I had a very scenic first leg north to Electric City airport up the east side of the basalt escarpments which border Banks Lake. Then it was southeast to Wilbur and back to Ephrata for the first triangle, followed by a smaller one to fill in the remaining time. I got into trouble going into Wilbur in very strong sink crossing a cloud street to its southern sunny side. The sink was continuous 8 knots down, and I lost 5500 feet in short order. Flying west out of Wilbur while S'ing around looking for help, I could feel turbulence indicating that there was strong lift somewhere along the edge but I was flying past it all. By 1300 feet agl, 1 was heading for a landing area and flying over all the sunny fields available when finally there was that thankful surge and I rolled right into 5-6 knots. That was my contest-winning thermal

I was second (63.0 km/h, 298.6 km), staying ahead of Mike (62.0 km/h, 283.0 km) and gaining another seventeen points on him, and I had the contest

The five members of the Sports class "Eh-Team" along with Paul Tolson of the UK wound up taking 1, 2, 3, 6, 7, and 8th places. The organizers thought that they would have to approach the SSA rules committee to include the BC pilots as "semi-official Americans" so the scoring formulas wouldn't be abused so badly. Why the Eh-Team? Well, because we're Canucks. Gerry Pomeroy, an Ephrata fixture, spent the contest writing groaners of limericks which included our good taste in beer if not in our insistence on attending.

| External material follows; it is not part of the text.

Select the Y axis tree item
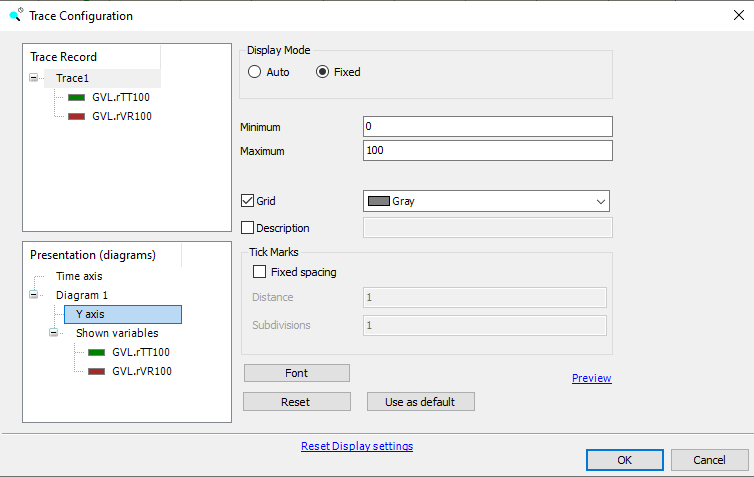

The final 1999 Region 8 Sport class scores were:

Place

Total Points

Contest Number

Name

Type

A

3743

EE

Tony Burton

RS-15

A

3665

XH

Mike Thompson

HP-14T

A

3528

ET

Paul Tolson

HP-18 mod

1

3350

MS

Jerry Plaszowiecki

ASH-25E

2

3210

ZX

Chris Klix

Std Cirrus

A

3184

M3

David Wright

Ventus B

A

3166

GW

Lothar Schaubs

Ka-6E

A

3102

D2

David Burgess

ASW-19

3

2866

05W

Richard VanGrunsven

DG-400M

4

2596

PY

Jackson/Gilbert

Std Cirrus

5

2438

6A

Eric Greenwell

AC-4B

6

2111

RU

Tom Udd

AC-4A

7

1992

ZG

George Cserfoi

Mini-Nimbus

8

1246

B6

Roy Clark

DG-300


Craig Jurgens, the contest flightline chief, was quite impressed with the performance of the home-builts, and versified on the subject:

The racers are faster than snot,
And we like to launch them a lot!
But it’s nice to see
That the brand called HP'

Are so fast they must be red hot!
For airplanes so old and home-done,

It’s a treat to see how they run,
With their tails in a 'vee'
(except two have a 'tee’)
They’re cheap and have four times the fun!